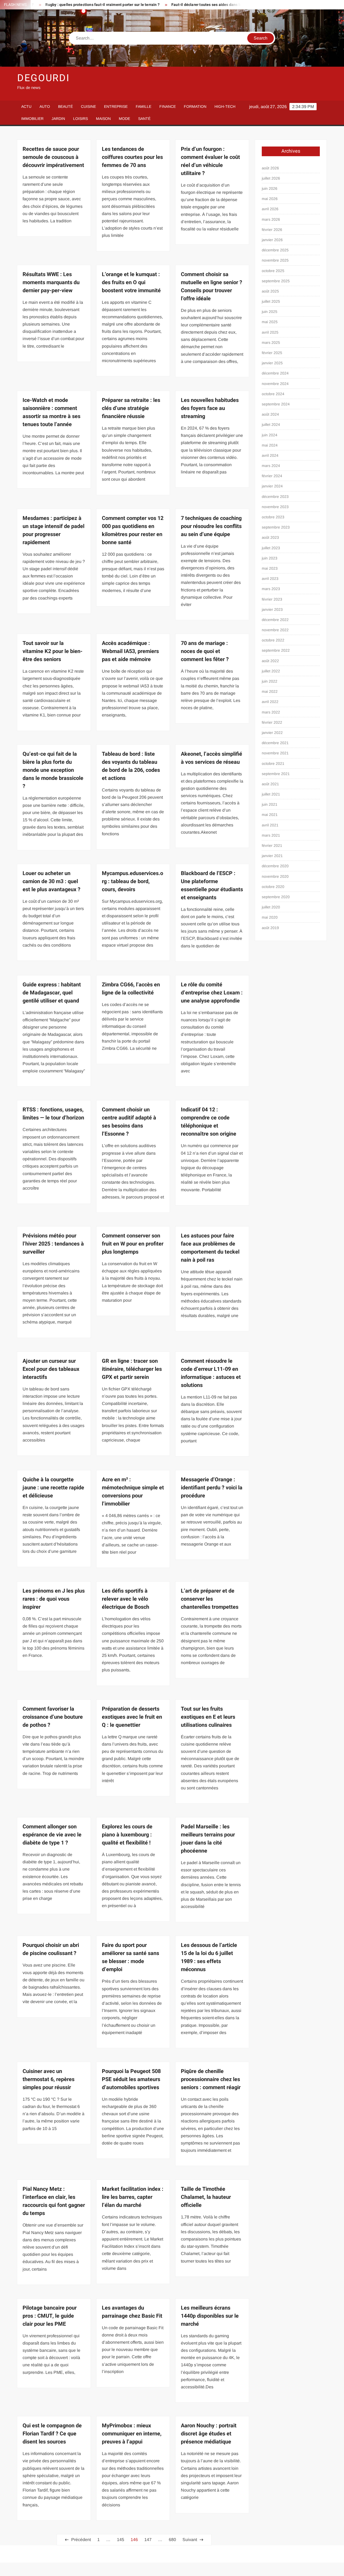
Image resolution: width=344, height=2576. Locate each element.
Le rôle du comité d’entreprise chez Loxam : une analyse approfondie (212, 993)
...
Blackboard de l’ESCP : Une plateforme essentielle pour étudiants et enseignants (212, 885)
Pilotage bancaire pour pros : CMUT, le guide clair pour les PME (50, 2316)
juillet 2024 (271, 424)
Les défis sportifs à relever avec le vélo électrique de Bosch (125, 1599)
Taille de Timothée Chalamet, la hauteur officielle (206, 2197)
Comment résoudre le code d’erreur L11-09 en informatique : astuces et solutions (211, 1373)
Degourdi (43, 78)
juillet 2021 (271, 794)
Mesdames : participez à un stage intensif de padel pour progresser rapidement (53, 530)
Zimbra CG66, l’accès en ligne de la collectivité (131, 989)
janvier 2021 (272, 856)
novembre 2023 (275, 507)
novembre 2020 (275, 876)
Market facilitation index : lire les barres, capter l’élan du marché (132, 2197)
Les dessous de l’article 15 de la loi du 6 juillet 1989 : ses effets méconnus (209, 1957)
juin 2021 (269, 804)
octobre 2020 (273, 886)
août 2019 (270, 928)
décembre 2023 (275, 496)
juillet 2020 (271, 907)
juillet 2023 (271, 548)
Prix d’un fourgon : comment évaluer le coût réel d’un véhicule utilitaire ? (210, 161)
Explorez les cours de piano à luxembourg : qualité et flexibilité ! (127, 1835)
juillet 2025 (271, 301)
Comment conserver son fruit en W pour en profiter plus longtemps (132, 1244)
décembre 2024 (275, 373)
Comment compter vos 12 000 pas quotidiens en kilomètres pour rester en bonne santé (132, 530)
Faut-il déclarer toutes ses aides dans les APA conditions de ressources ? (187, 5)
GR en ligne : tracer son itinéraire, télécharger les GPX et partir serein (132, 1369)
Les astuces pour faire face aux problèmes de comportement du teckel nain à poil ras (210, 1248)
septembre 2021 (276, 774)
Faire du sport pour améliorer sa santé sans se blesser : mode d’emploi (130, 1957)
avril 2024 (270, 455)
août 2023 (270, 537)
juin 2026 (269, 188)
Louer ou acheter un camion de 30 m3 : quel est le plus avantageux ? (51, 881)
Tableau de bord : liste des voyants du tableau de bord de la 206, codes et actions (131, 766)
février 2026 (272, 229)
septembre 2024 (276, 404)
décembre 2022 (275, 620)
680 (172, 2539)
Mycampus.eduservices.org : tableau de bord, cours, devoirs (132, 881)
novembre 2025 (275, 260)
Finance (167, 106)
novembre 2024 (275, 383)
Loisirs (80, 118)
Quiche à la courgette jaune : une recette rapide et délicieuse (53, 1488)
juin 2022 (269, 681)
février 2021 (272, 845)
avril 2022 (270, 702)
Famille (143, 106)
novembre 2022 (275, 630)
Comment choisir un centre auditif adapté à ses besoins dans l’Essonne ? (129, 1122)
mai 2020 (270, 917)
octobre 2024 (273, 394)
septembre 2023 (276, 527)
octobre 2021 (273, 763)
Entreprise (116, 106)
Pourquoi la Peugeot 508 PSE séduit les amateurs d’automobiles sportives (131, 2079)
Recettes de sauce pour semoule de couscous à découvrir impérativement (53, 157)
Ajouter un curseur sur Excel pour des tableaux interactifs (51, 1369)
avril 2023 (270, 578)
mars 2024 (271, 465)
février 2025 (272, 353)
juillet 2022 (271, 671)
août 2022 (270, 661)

**What the task requires**
In the records above, the line with "novembre 2025 (275, 260)" marks the start and the line with "Entreprise (116, 106)" marks the end; copy that stretch exactly, both lines included, and nothing else.

**Finished task**
novembre 2025 (275, 260)
Finance (167, 106)
novembre 2024 (275, 383)
Loisirs (80, 118)
Quiche à la courgette jaune : une recette rapide et délicieuse (53, 1488)
juin 2022 (269, 681)
février 2021 (272, 845)
avril 2022 (270, 702)
Famille (143, 106)
novembre 2022 (275, 630)
Comment choisir un centre auditif adapté à ses besoins dans l’Essonne ? (129, 1122)
mai 2020 (270, 917)
octobre 2024 (273, 394)
septembre 2023 (276, 527)
octobre 2021 (273, 763)
Entreprise (116, 106)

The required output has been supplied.